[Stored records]
————

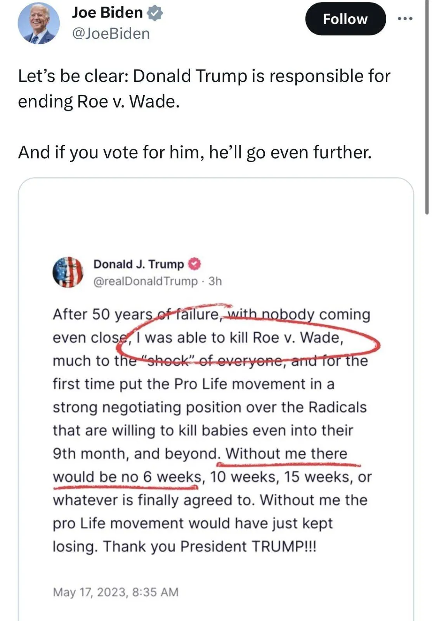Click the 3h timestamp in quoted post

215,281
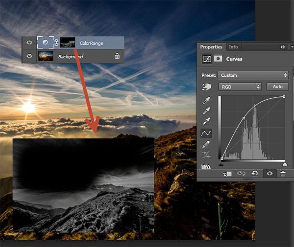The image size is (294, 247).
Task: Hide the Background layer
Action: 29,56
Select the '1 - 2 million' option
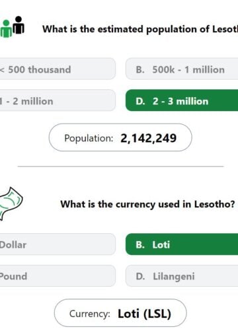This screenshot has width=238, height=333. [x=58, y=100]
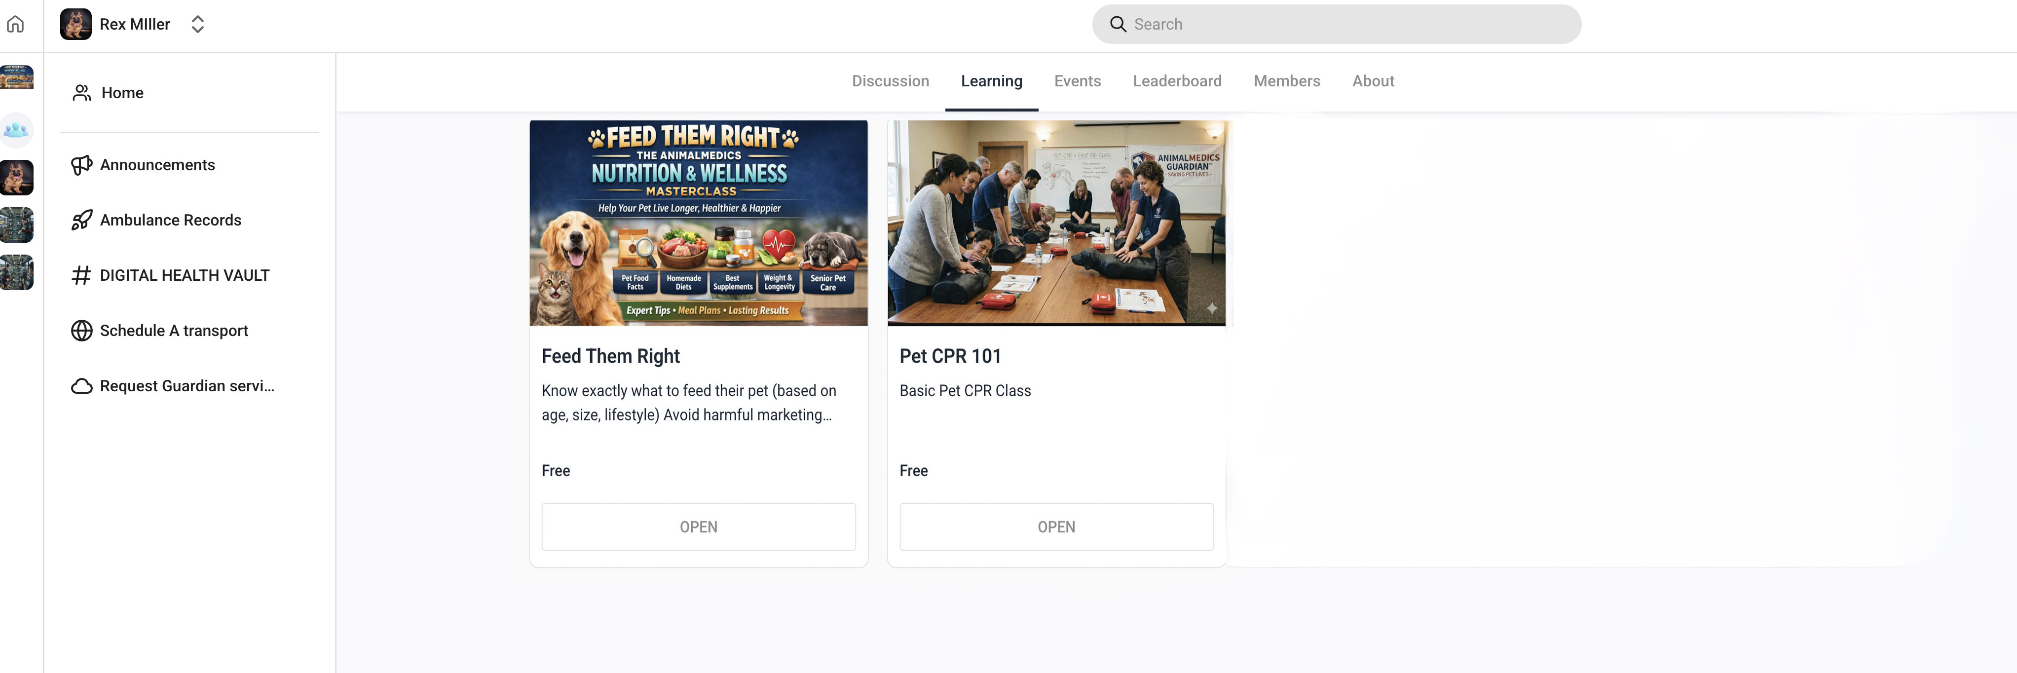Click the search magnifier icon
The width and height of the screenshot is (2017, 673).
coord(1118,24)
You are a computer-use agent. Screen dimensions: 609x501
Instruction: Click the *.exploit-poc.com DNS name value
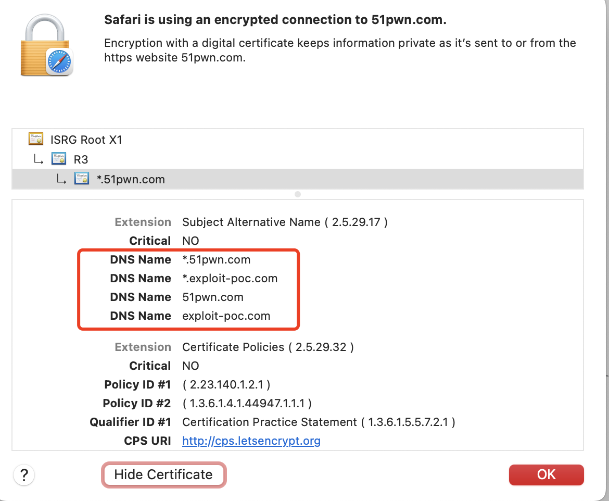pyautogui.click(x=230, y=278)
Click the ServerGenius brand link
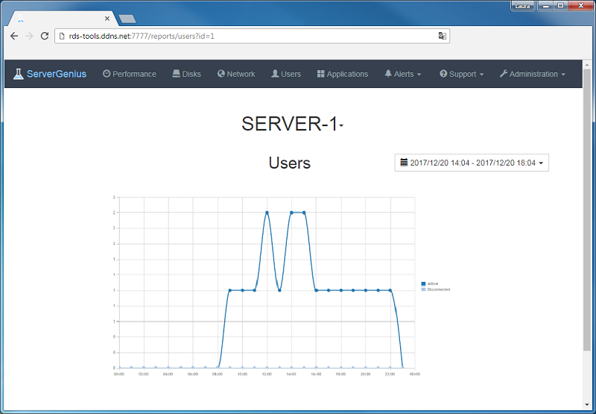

————

Exactly repeat only the lines from the one with "You are a computer-use" to the closing line above, both included, and omit every picture.

# SOLUTION FOR THIS TASK
You are a computer-use agent. Screen dimensions: 609x501
Instruction: Click the *.exploit-poc.com DNS name value
pyautogui.click(x=230, y=278)
Click the ServerGenius brand link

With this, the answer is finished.